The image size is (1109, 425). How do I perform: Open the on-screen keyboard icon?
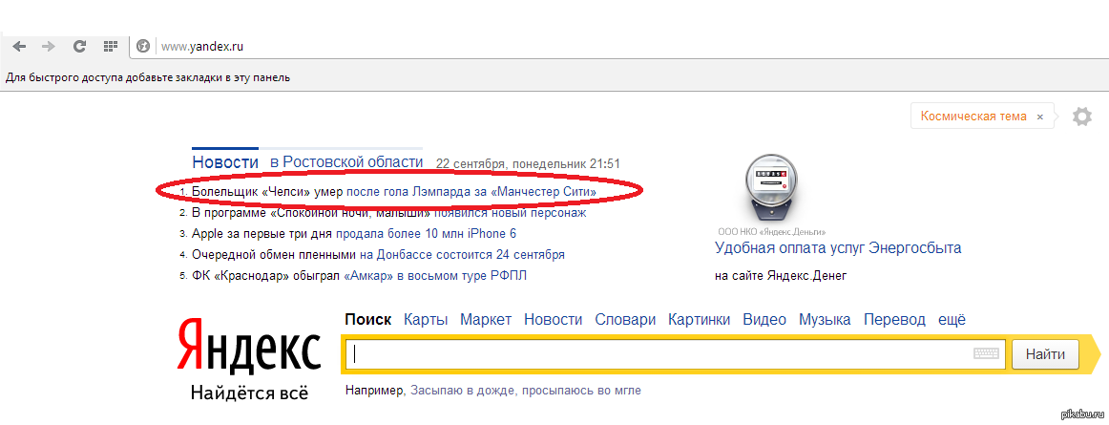click(x=986, y=353)
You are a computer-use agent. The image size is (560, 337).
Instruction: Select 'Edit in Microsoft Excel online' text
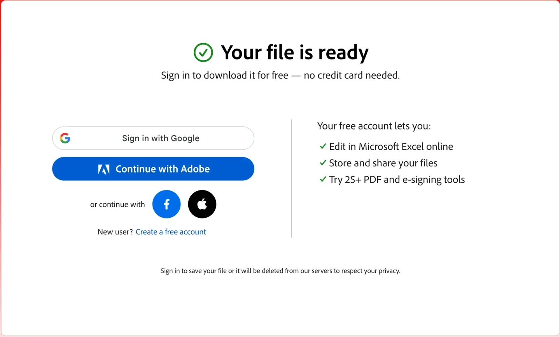(391, 147)
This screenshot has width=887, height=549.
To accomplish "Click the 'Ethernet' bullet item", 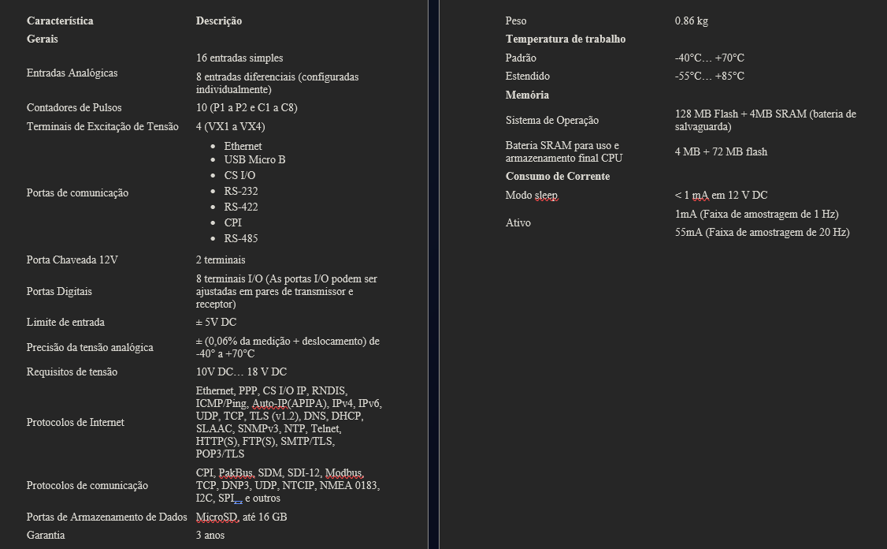I will tap(243, 146).
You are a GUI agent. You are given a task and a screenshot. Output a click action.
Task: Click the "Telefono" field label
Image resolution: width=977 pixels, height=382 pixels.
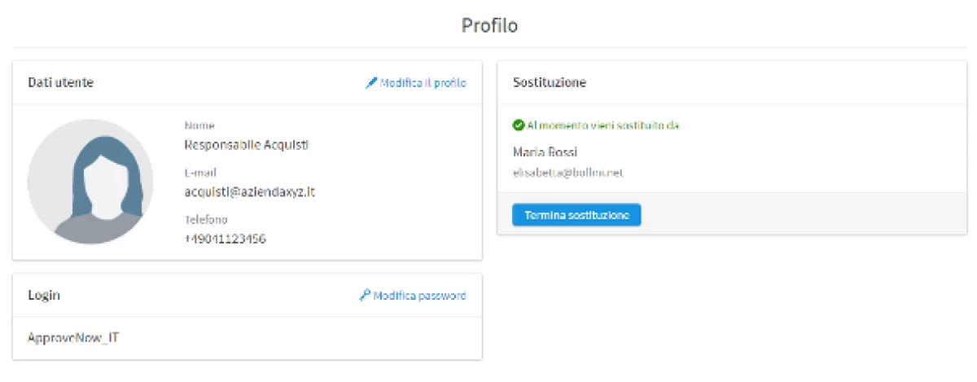point(206,220)
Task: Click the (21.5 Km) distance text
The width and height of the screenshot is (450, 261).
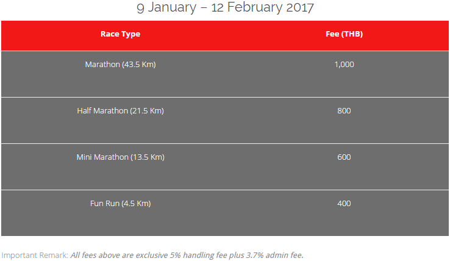Action: (147, 111)
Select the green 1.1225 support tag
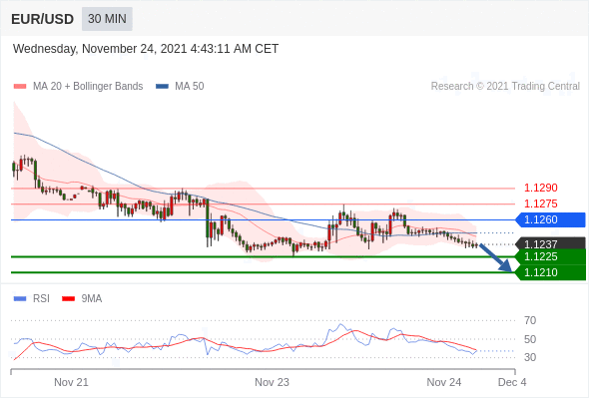The width and height of the screenshot is (589, 399). coord(551,256)
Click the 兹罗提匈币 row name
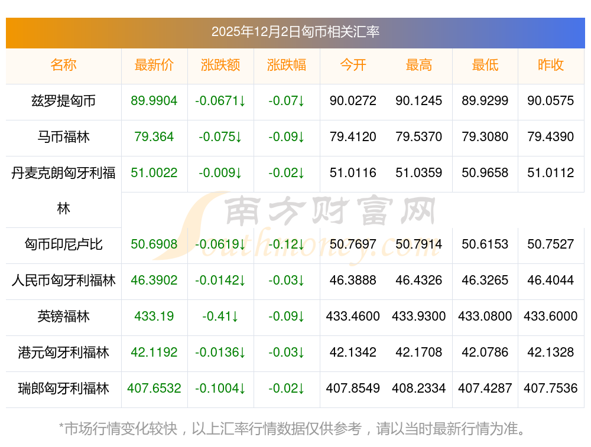The image size is (591, 447). 64,101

• • • • •

Your output should consist solely of the lines from the line containing "Task: Click the (21.5 Km) distance text" through the end of the data above, copied exactly, with images removed.

* **Solution for this task**
Task: Click the (21.5 Km) distance text
The width and height of the screenshot is (450, 261).
Action: (147, 111)
Select the green 1.1225 support tag
The width and height of the screenshot is (589, 399). coord(551,256)
Click the 兹罗提匈币 row name
The image size is (591, 447). 64,101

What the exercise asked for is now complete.